You are going to be on your feet, doing a lot of walking, and moving a lot more than those who are guests. I actually had been invited as a guest before I was hired as a photographer so I wore a stretchy dress, which allowed me to move really freely. I also wore flats instead of high heels, for obvious reasons. So ladies, if you have been invited as a guest and a photographer, dress smartly! Don't wear your most expensive heels so you look the part, that is not important. Be practical and stay as comfortable as you can. If you've been hired as a photographer alone, dress smartly, but comfortably. If you want to wear a smart shirt and a pair of jeans, that is totally fine, just don't turn up in your pyjamas with jam smeared across your face from breakfast! You need to look presentable because you are representing your business if you are freelance. But do keep in mind that you will be moving around a lot and need to think about positions, so don't turn up in your tightest pair of skinny jeans as a "fashion statement". I can't stress comfort enough, because I was wearing flats but ended up with horrific blisters, that is how much you move around!


12: Post edit is your friend. 


Every image I take goes through an editing session. I rarely edit the image to within an inch of it's life and I don't necessarily agree with using softwares like photoshop to make a bad photograph better, because to me, it looses its clarity and the rawness of the original image. I feel that if you need to edit the photographs, do so, but gently. Maybe if it is suitable, add a filter. I do recommend experimenting as well though. Set the image to black and white, crop it down, play with the saturation, bring up the sharpness/definition. Play around till you are happy and you feel the image now looks suitable and up to the standard you expect out of your own work. 
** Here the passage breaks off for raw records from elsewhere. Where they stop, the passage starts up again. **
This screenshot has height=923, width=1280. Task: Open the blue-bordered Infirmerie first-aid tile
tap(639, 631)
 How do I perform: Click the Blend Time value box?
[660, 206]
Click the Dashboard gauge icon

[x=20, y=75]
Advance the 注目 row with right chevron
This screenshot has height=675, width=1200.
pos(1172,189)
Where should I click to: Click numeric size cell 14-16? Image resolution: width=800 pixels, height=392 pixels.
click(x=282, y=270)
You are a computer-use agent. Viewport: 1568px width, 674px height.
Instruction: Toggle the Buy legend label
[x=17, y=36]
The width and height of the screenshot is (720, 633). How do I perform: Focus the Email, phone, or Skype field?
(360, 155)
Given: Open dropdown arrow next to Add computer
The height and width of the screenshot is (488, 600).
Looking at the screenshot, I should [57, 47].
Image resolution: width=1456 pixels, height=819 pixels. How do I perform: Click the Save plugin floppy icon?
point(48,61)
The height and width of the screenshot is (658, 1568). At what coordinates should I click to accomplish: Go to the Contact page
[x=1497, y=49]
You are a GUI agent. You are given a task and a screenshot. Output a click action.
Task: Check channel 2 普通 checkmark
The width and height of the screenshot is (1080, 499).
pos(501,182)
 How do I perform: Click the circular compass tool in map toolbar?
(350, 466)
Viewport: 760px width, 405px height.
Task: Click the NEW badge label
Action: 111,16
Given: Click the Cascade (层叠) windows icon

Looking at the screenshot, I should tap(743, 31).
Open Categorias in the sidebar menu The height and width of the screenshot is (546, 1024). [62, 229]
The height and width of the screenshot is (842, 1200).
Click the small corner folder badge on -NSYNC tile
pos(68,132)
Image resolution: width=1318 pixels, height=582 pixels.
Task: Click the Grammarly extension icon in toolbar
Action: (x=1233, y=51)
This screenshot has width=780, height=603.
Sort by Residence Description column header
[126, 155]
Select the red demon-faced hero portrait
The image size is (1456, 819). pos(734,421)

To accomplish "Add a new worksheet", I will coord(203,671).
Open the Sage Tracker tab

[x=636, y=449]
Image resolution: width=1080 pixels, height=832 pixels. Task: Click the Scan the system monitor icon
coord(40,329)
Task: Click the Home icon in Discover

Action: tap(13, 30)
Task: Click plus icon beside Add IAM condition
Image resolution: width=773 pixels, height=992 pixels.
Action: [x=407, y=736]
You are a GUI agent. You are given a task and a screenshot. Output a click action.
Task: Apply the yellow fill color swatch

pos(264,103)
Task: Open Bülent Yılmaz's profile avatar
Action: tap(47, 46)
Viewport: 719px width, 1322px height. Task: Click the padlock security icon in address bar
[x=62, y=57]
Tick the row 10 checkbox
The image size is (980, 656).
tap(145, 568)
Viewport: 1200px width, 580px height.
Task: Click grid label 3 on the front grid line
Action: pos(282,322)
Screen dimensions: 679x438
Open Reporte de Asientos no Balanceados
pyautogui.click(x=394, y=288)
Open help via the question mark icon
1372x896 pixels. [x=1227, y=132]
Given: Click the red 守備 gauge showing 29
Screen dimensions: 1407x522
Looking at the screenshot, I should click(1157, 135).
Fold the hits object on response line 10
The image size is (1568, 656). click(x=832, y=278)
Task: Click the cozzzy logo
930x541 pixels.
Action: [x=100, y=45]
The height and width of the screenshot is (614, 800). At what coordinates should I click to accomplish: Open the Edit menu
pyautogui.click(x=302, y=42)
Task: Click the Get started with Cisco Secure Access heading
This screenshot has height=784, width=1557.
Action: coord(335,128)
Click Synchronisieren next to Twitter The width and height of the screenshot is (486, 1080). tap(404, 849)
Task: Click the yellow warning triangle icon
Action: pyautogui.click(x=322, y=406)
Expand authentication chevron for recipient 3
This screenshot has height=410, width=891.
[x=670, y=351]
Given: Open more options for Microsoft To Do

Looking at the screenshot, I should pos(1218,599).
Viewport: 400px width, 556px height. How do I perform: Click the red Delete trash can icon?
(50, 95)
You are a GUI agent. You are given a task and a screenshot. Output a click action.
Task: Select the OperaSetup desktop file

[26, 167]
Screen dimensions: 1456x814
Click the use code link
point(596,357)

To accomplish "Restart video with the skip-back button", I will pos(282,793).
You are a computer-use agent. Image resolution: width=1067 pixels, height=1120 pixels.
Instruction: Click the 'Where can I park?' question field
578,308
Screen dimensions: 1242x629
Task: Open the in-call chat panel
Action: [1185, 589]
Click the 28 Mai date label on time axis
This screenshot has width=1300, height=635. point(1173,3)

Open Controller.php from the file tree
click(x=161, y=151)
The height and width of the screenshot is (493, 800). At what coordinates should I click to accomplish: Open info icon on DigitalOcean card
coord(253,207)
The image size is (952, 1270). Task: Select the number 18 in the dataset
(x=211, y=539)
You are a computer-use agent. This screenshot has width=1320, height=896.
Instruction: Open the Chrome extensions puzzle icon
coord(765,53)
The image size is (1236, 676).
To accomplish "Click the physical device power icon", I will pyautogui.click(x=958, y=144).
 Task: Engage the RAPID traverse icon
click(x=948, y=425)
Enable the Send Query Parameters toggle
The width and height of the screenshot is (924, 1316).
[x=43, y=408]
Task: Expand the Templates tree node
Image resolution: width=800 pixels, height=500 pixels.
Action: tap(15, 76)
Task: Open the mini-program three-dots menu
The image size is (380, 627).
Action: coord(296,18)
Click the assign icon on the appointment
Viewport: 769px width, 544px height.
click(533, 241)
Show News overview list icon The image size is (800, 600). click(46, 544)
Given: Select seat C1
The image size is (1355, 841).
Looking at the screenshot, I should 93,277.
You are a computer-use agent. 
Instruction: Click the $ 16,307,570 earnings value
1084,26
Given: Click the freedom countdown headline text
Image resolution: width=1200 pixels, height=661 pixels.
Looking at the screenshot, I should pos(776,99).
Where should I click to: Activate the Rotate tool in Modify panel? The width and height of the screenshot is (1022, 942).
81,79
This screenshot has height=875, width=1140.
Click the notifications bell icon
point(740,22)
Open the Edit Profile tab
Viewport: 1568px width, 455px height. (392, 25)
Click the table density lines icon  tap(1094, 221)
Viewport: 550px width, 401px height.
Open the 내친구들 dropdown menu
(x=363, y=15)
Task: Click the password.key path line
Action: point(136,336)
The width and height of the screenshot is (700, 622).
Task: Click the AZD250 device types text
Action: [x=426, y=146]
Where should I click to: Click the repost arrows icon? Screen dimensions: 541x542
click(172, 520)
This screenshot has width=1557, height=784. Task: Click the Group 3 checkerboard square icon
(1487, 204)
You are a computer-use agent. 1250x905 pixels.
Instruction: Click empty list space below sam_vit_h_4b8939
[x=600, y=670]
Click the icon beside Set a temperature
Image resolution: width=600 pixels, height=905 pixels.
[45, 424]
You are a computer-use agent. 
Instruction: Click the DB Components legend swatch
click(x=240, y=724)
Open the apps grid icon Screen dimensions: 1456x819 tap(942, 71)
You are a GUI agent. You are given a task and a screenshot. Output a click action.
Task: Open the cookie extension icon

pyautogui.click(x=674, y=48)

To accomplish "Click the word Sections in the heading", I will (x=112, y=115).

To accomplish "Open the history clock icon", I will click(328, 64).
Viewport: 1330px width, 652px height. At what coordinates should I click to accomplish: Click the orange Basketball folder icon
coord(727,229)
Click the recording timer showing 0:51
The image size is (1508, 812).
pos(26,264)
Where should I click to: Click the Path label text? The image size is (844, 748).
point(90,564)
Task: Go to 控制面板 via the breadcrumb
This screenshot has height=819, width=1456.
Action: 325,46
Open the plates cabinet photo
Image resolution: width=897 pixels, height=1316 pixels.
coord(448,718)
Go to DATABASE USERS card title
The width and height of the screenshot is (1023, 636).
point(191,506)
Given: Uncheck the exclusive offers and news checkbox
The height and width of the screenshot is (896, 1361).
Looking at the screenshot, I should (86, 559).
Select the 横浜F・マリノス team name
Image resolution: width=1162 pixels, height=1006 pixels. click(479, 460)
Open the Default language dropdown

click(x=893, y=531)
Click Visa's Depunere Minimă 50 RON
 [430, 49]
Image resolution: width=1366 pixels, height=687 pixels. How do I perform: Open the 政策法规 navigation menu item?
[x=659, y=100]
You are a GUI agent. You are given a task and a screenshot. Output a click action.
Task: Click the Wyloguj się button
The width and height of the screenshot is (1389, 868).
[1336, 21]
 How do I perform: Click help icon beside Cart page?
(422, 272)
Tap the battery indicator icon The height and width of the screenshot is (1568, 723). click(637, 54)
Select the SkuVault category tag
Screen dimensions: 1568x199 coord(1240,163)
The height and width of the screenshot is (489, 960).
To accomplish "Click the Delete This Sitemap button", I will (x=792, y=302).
13: Don't undersell yourself


You really are being your best representative by showcasing your skills through something public like this. If you are freelance, like me, you need to set up pricing. The nature of freelance is that you can work with your own requirements and price guidelines. For this commission; (which is essentially what it is), I decided to create an hourly rate, which I agreed with the couple. I also lowered the average asking price fractionally because it was my first wedding shoot and I had not idea how it would go. If you feel you can do the job well and you don't want loose out, set the price to your own requirements and how you would like to be paid - direct cash to hand or online banking. 

I hope that has helped any novices in making decisions or you needed a refresh, or even just were curious to how the day went. Now go forth! Get your camera and go wow everyone with your talent!